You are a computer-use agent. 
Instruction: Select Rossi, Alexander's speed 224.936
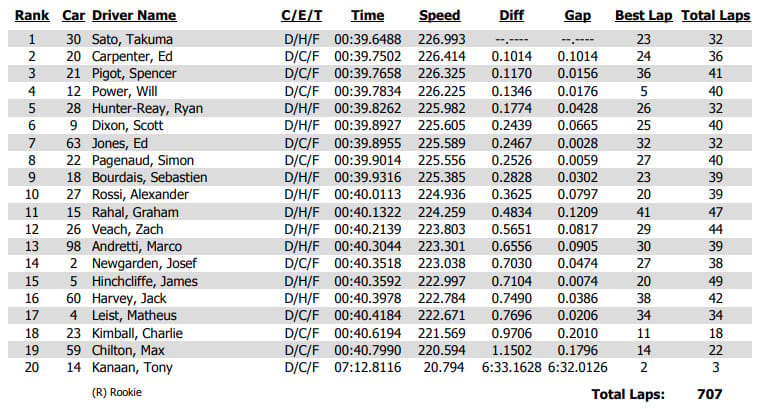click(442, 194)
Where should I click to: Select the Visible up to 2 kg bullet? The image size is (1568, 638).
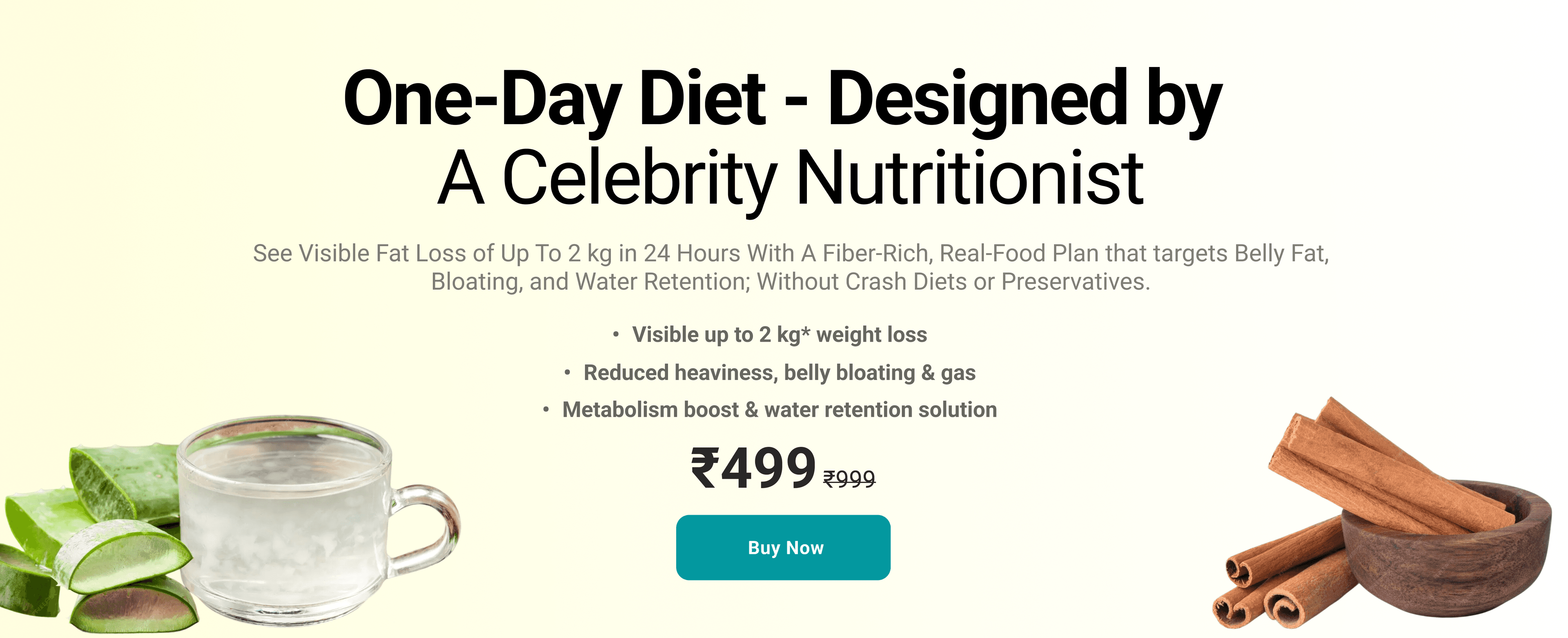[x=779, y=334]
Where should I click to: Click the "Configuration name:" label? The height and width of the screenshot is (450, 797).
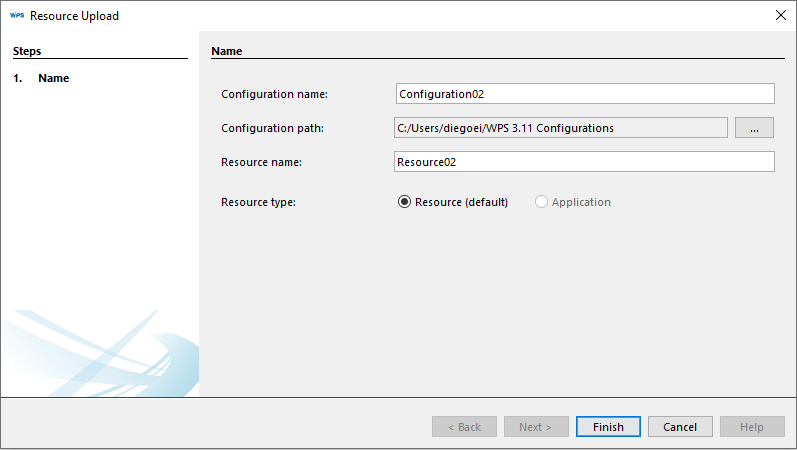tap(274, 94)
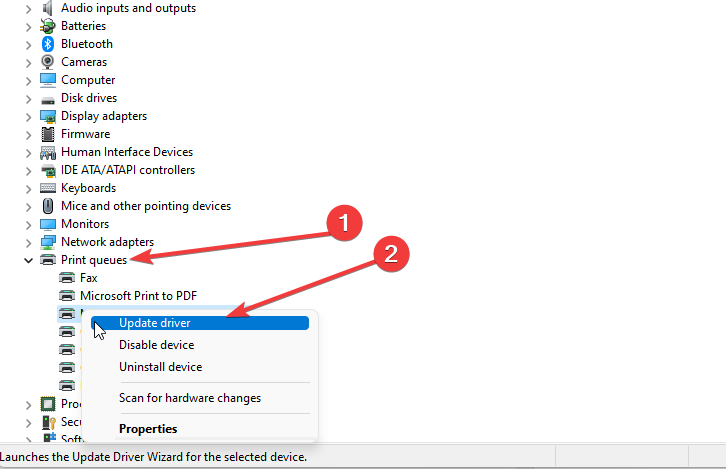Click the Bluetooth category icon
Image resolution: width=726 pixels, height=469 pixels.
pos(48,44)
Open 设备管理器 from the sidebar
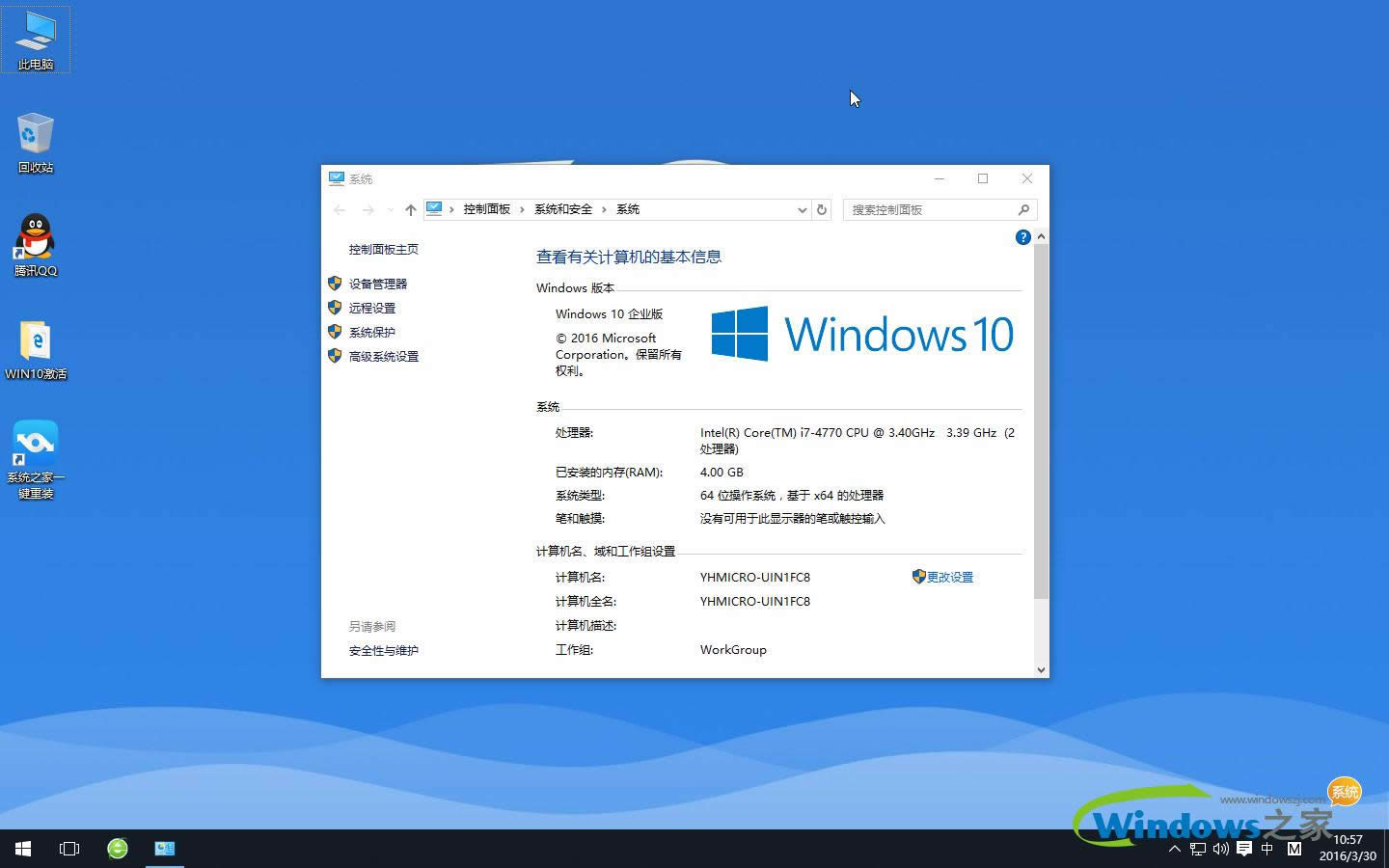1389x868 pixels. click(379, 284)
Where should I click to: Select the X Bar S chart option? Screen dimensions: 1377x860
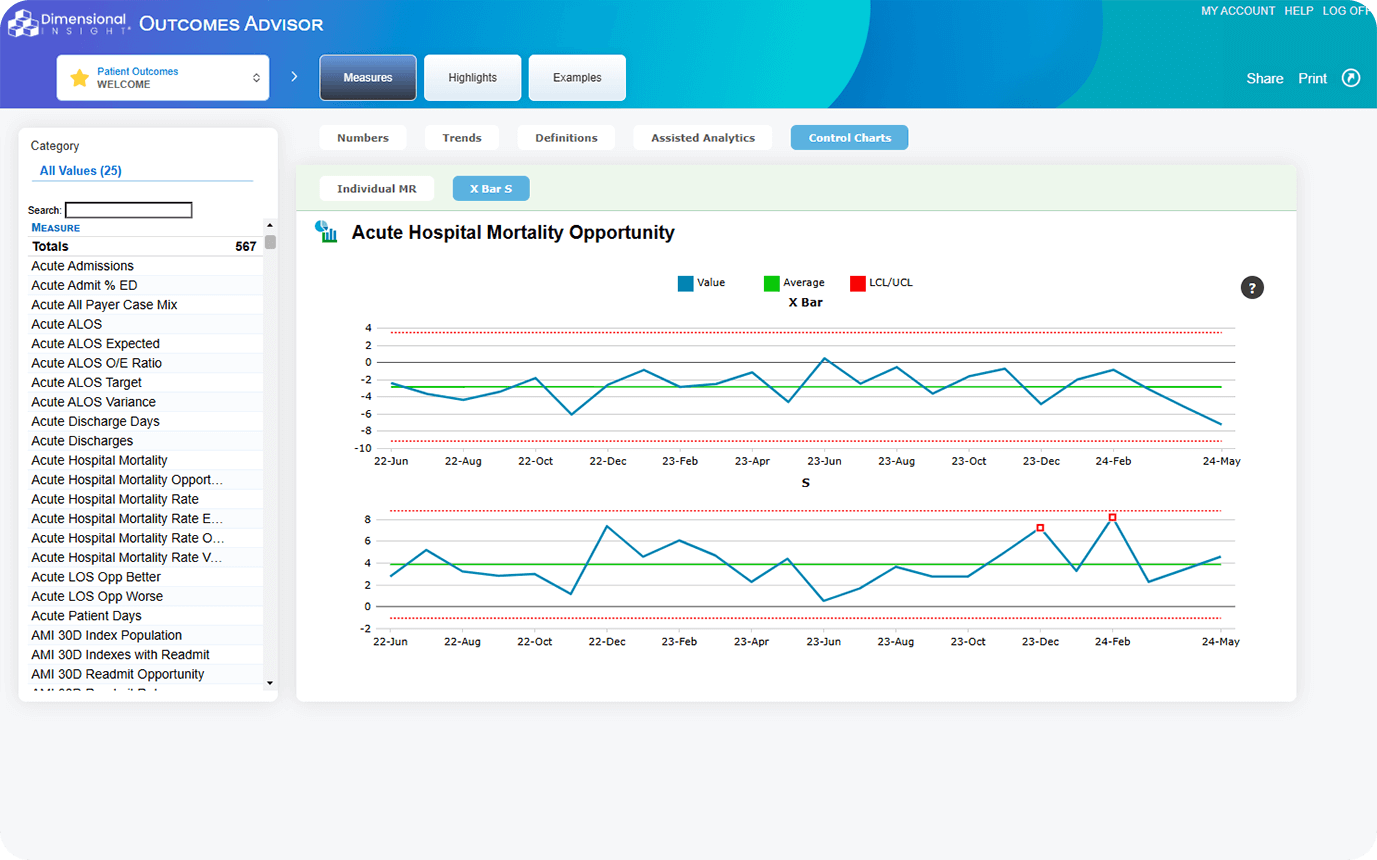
=====
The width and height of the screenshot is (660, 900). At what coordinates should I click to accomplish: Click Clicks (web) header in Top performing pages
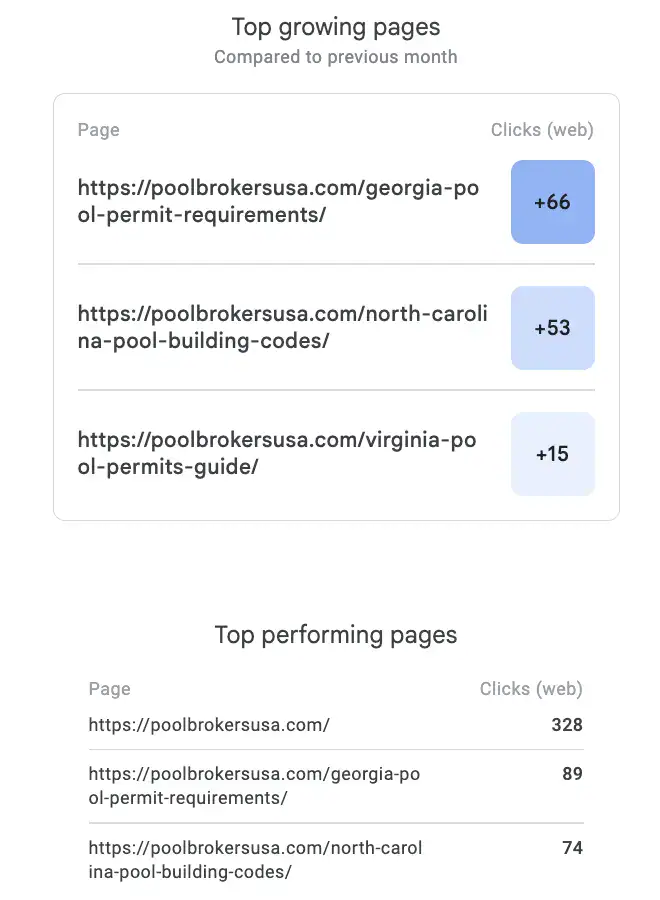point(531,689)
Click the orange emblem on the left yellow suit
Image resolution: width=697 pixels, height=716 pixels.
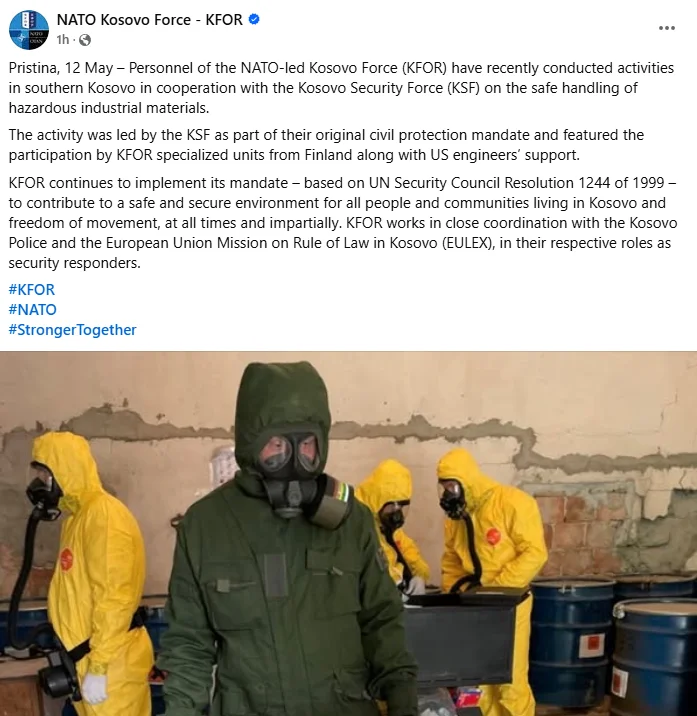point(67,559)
=====
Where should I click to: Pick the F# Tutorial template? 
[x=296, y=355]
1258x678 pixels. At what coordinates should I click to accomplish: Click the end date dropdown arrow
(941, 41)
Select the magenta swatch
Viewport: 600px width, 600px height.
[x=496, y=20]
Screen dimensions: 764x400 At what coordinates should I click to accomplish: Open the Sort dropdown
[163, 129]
=====
Task to carry out
Swap "sidebar" for "side panel" in the records starting at the line containing "Where should I click to: Click" and ending at the line containing "Where should I click to: Select the X", keeping everything else the same, and give only those lines without the pictures.

Finished exercise
Where should I click to: Click the "Configuration name:" label? The height and width of the screenshot is (450, 797).
tap(274, 94)
Click the Bluetooth category icon
Image resolution: width=726 pixels, height=469 pixels.
pos(48,44)
Open 设备管理器 from the side panel
1389x868 pixels. click(379, 284)
Where should I click to: Select the X Bar S chart option? Screen dimensions: 1377x860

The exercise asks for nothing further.